* **Document excerpt**:
↓
Illustration of Bruny Island
Tasmania · 40 min south of Hobart

Bruny Island

Bruny is two islands joined by a sandy isthmus. North Bruny is open farmland, gentler. South Bruny has steep cliffs falling into the Southern Ocean and a lighthouse perched at the edge. Between them is a strip of beach narrow enough that you can stand on it and see surf on both sides. There are also oysters.

State
Tasmania
State capital
Hobart (40 km north)
Indigenous name
lunawanna-allonah
Size
362 km², 100 km long
Population
~700 permanent
Best time to visit
Nov to April (warmer, longer days)

How to get there

Drive from Hobart south to Kettering, 35 minutes. The SeaLink Bruny Island ferry runs every 30 minutes from Kettering to Roberts Point on North Bruny. Crossing time is 15 minutes. There's no booking system, you queue, you board.

You can do Bruny as a day trip from Hobart, but you'd see only a fraction of the island. Most people stay one or two nights to do it justice. Tour operators like Bruny Island Safaris and Pennicott Wilderness Journeys run full-day guided trips from Hobart that include all transfers and food stops.

Approximate costs

ItemCost (AUD)
Ferry car return (passenger included)$45
Ferry foot passenger return$8
Pennicott Wilderness Journeys cruise$165
Bruny Island Gourmet Tour (full day, ex Hobart)$215
Self-contained cottage (per night)$180 to $380
Boutique accommodation$420 to $700
Cape Bruny Lighthouse Tour$22
Get Shucked dozen oysters$24
Tasmanian coastline
The cliffs along South Bruny, limestone and dolerite, a few hundred metres straight down.

What to do

The Neck Lookout

The signature view. A wooden boardwalk and steps climb to a lookout above the narrow isthmus joining North and South Bruny. Best at sunrise. There's a fairy penguin colony in the dunes here and rangers ask you not to use lights at dusk during nesting season.

Cape Bruny Lighthouse

Australia's second-oldest extant lighthouse, built in 1838, set on a headland above some of the wildest coast in southern Tasmania. Tours run several times daily. The drive in is on a part-gravel road; doable in a 2WD in dry conditions.

Pennicott eco-cruises

The three-hour boat trip down the south-east coast of Bruny is the standout activity. Sea cliffs, sea caves, fur seal colonies, sometimes albatross and dolphins. The boat goes places you can't reach any other way. Book ahead, it's the most popular thing on the island.
↑
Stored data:
↓
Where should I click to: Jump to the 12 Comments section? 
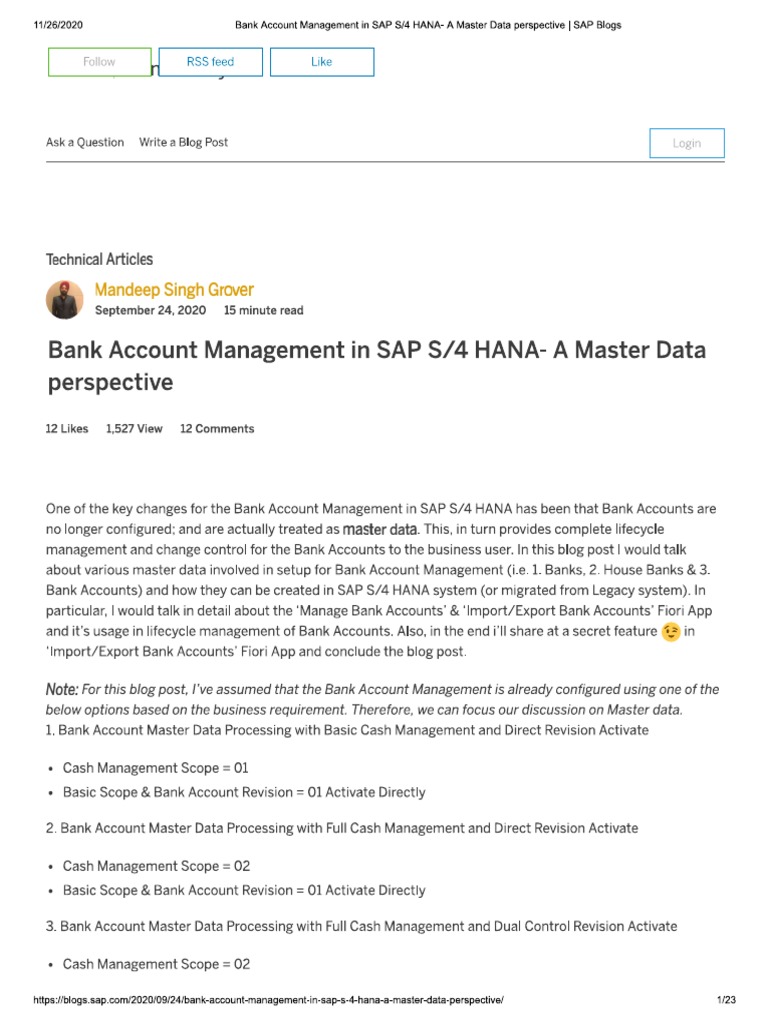pos(217,429)
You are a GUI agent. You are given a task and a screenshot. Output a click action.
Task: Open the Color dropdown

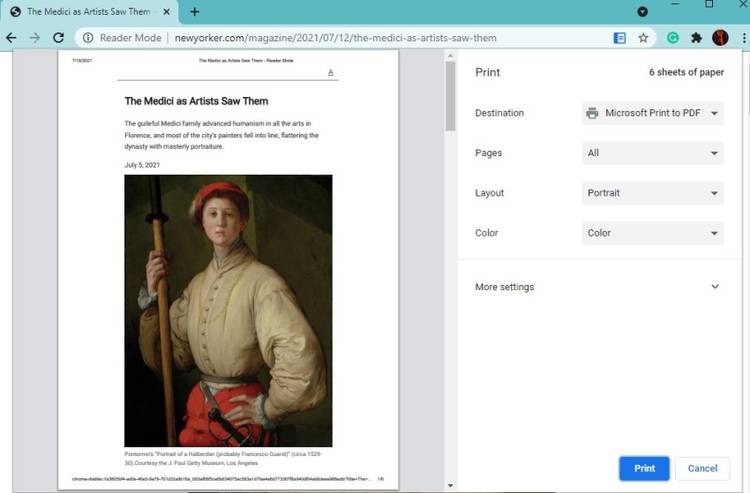click(x=652, y=233)

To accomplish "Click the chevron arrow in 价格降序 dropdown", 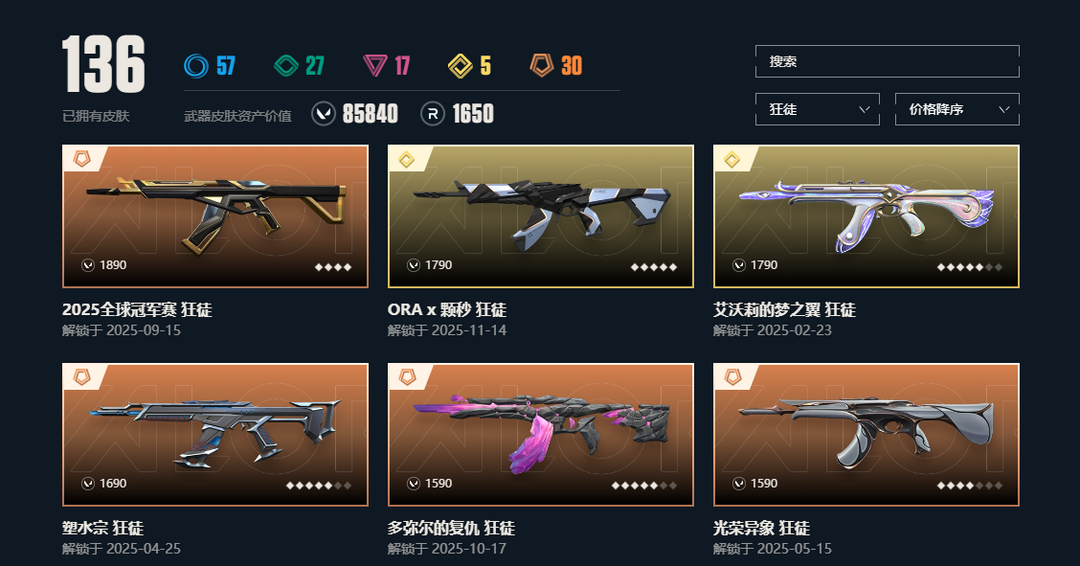I will 1004,109.
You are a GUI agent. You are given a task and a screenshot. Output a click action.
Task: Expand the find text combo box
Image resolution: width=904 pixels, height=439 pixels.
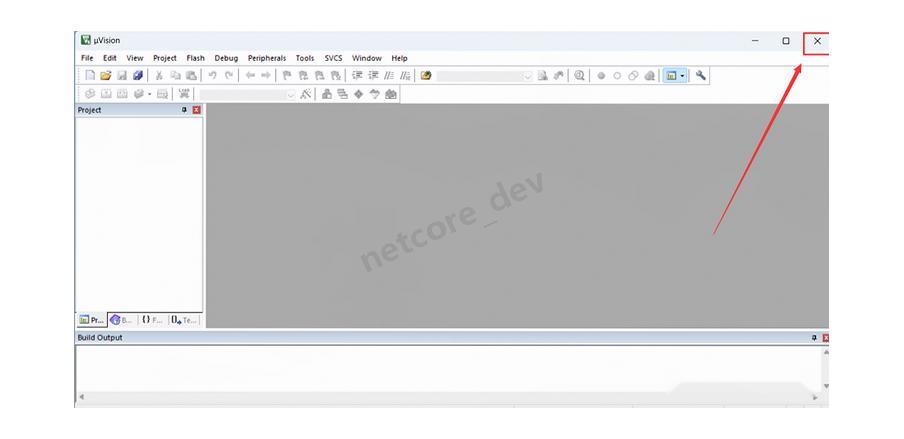pos(528,76)
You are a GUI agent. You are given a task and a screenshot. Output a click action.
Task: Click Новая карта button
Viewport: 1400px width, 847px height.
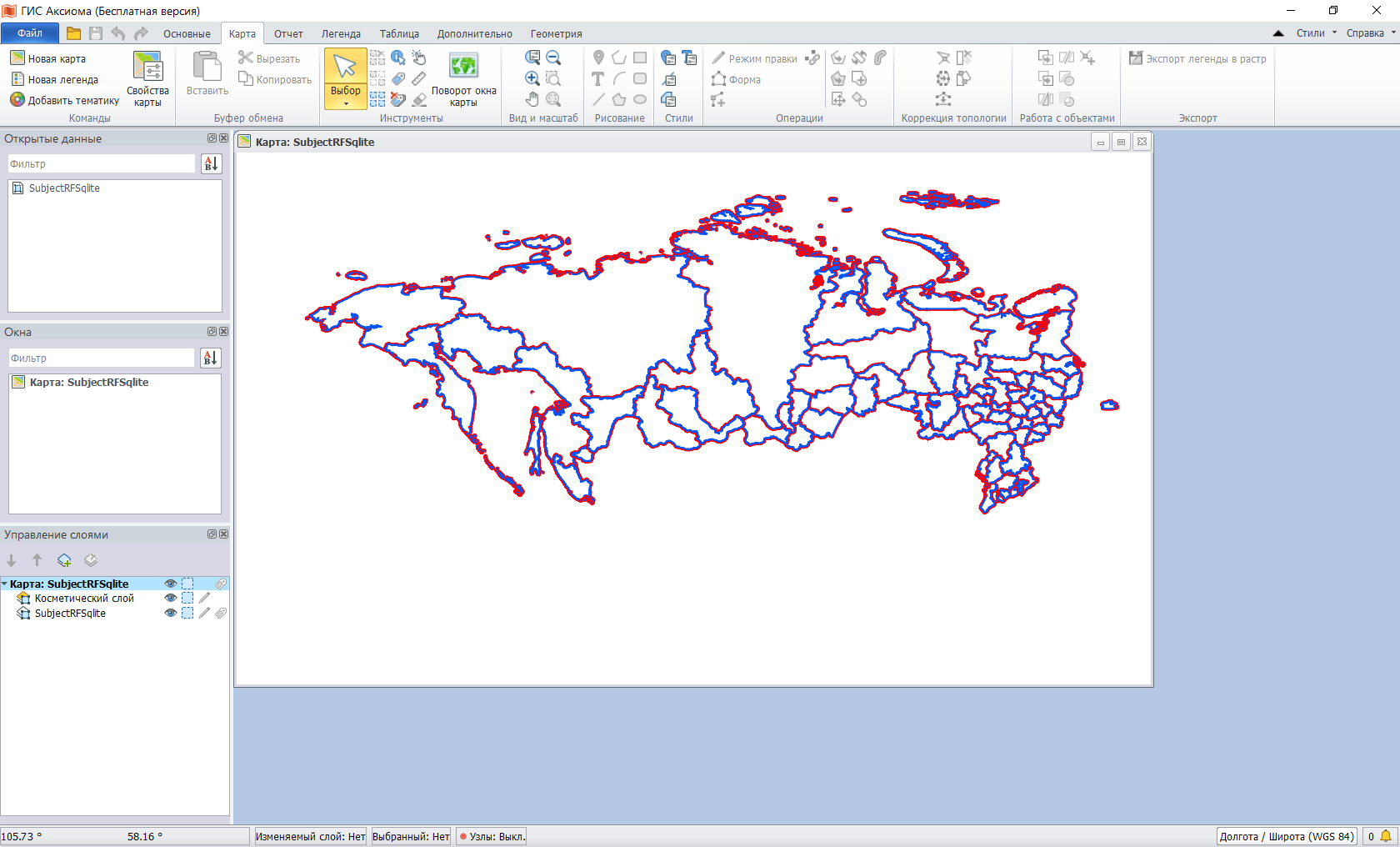click(48, 58)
↑
* **Task item A**: In the Bruny Island guide, rewrite the paragraph beginning "Drive from Hobart south to Kettering" as a brief bulleted list that keeps its main facts.
* **Task item B**: Continue the Bruny Island guide from its final sentence, "Book ahead, it's the most popular thing on the island."

* **Written reply A**:
- Driving from Hobart south to Kettering takes 35 minutes.
- The SeaLink Bruny Island ferry runs every 30 minutes from Kettering to Roberts Point on North Bruny.
- The crossing takes 15 minutes.
- There is no booking system: you queue and board.

* **Written reply B**:
Food stops

Get Shucked serves oysters straight from the lease, $2 each at the window, eaten on a deck overlooking the channel. Bruny Island Cheese Co. in Great Bay is the proper Tasmanian artisan operation, try the C2 (a soft washed-rind). Bruny Island Premium Wines is Australia's southernmost vineyard. Hiba is the local boutique whisky producer. Done as a self-drive trip, the food alone is enough reason to come.

White wallabies

South Bruny has a population of pure-white Bennett's wallabies, a recessive gene that's persisted because the island has no foxes. Most easily spotted at dusk near Adventure Bay.

"It rained both days I was there, in that fine Tasmanian way that doesn't really make you wet, just blurs the cliffs into the sea. I'd happily go back in worse weather."

When to visit

November to April is the comfortable window: long daylight, swimmable water (just), most operators running. Summer (December to February) is the busiest, but Bruny rarely feels crowded. Autumn (March to May) has stable weather and the produce is at its best. Winter is cold, with temperatures down to 5°C at night and frequent wind off the Southern Ocean, but if you're already in Tasmania for it, the empty walks and storm-watching are something else.

What to bring

A bit of history

The Nuenonne people of the Palawa nation lived on Bruny, known as lunawanna-allonah, for at least 6,000 years before European contact. Two of the modern settlements, Lunawanna and Alonnah, take their names from this. The island was the home country of Truganini, often described as the last full-blooded Tasmanian Aboriginal person, born around 1812. Her story, and the broader history of the Palawa, is a profound part of Tasmanian heritage and is acknowledged across the island today.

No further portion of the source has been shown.